In today’s empirical age, the magic words in a disagreement aren’t “Simon Says” but “Studies Show.” Unfortunately, studies now show that the conventional test to demonstrate that a finding is significant turns out to be easily gameable.

In a paper in Psychological Science, Joseph P. Simmons, Leif D. Nelson, and Uri Simonsohn walk readers through four ways to create the illusion of a significant finding, even when the data doesn’t back you up.

For example, if you wanted to be able to publish a paper saying that something had a significant link to future income, you could just examine an enormous number of possible factors. You might collect data on race, gender, parents’ income, size of school, SAT scores, astrological sign, etc. The more comparisons you made, the greater the chance that at least one of them would register as significant, by chance alone.

Simmons, Nelson, and Simonsohn crunch the numbers and determine that, if you used all four of their tricks in one study, you’d be able to get meaningless data to register as “significant” over 60% of the time. They even run a fake study of their own (“proving” that listening to music about aging causes subjects to become younger) to demonstrate their methods in action.
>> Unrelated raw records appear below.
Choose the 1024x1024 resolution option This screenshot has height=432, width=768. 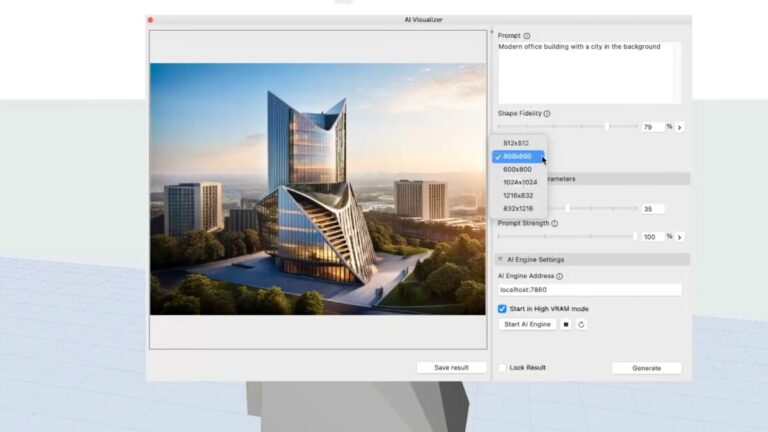click(519, 182)
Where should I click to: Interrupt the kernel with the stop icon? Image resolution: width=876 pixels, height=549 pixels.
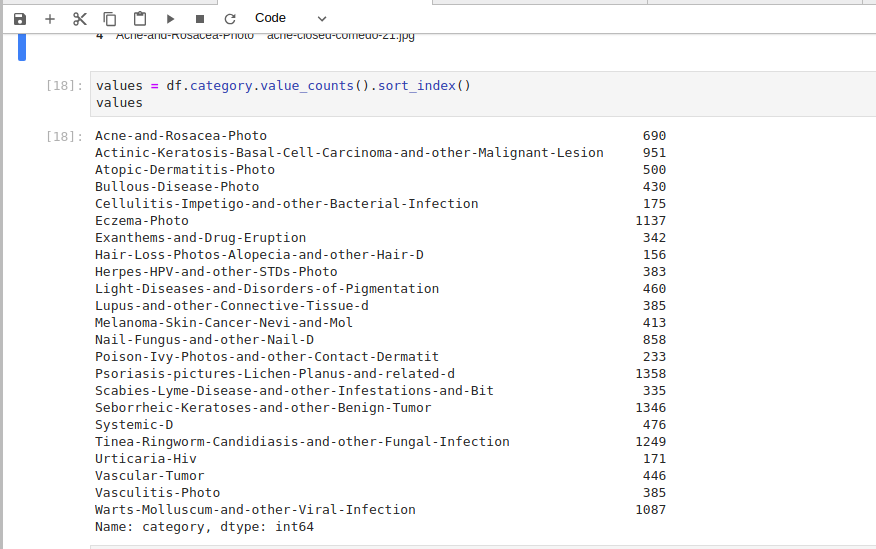200,19
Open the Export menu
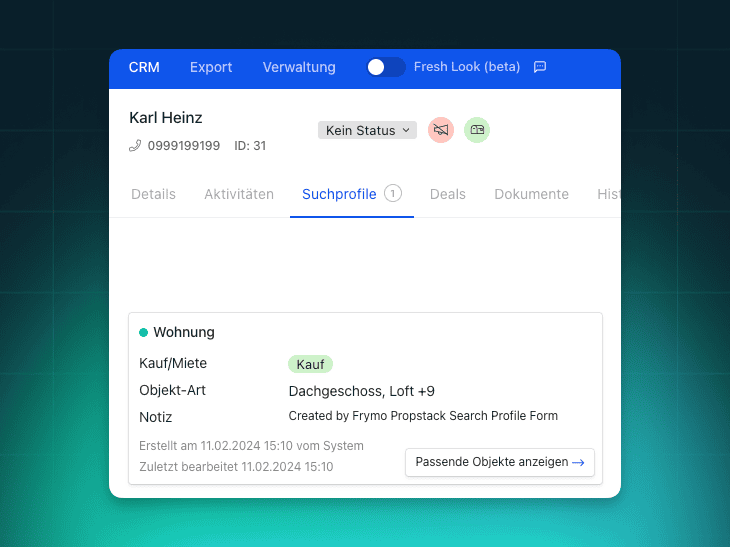The image size is (730, 547). coord(211,67)
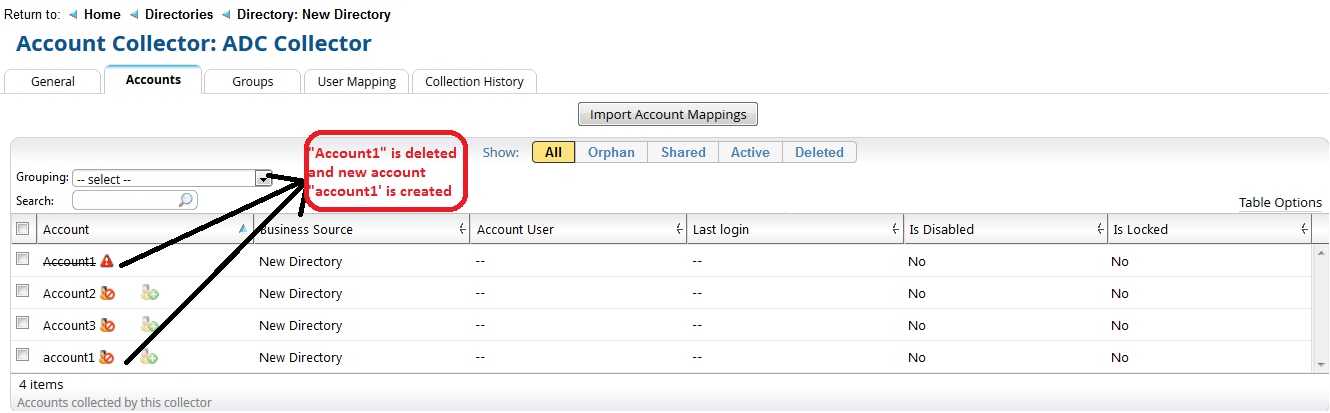Open the Grouping select dropdown
This screenshot has height=413, width=1330.
264,179
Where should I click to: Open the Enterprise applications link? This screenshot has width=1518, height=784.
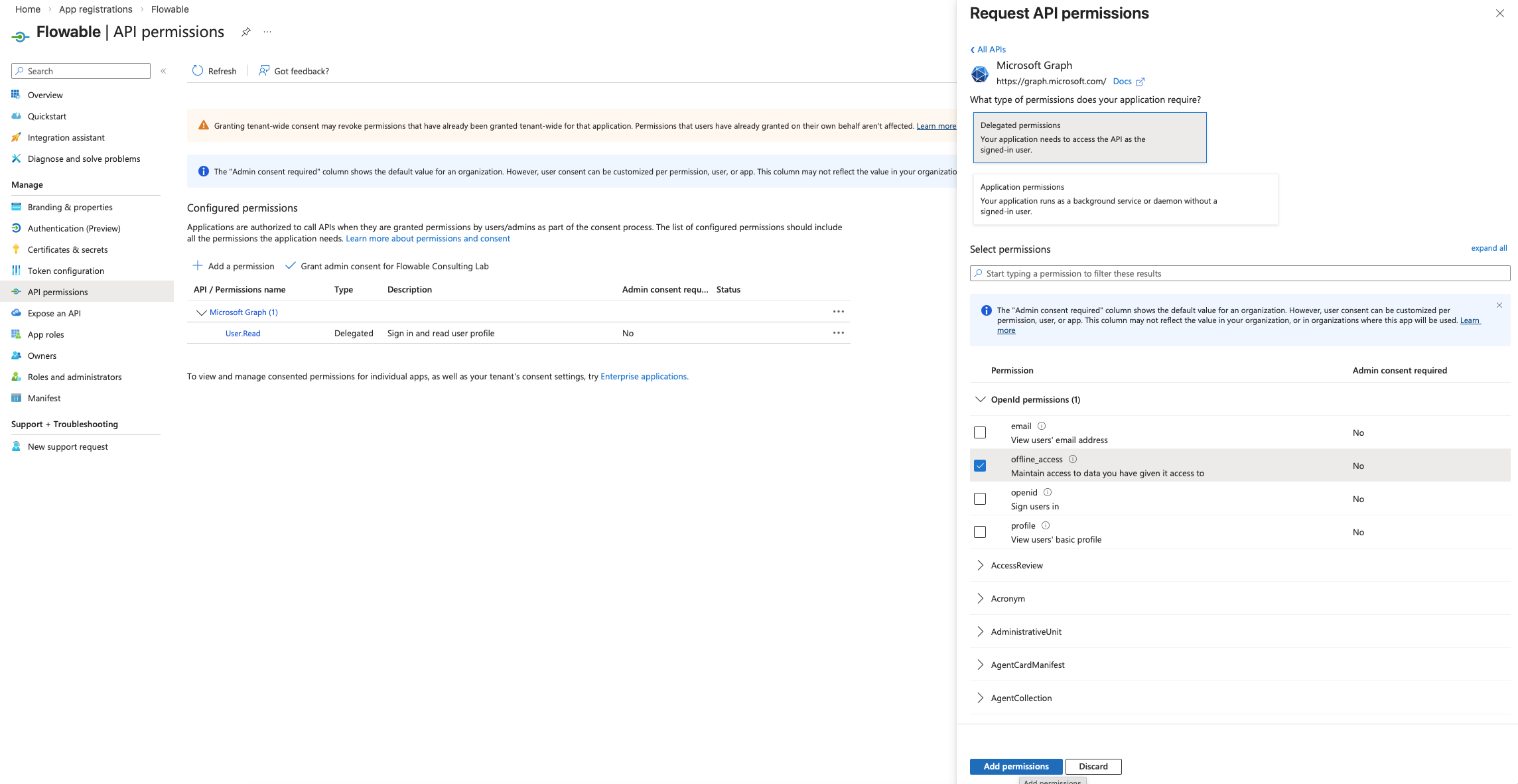pos(643,376)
The researchers conclude their paper with advice for authors and journal reviewers, but none for laypeople. Scientific research shapes the policies we recommend and the choices we make in our day-to-day lives, but how much credence should we give new findings, when we know that they may be statistical flukes (or worse, designed to deceive)?

Ultimately, the peer-reviewed journal system is, to paraphrase Churchill, the worst approach to understanding the world, except for all the others that have been tried. When we make an idol of empiricism, any flawed result or pervasive bias leaves us feeling betrayed and defiant.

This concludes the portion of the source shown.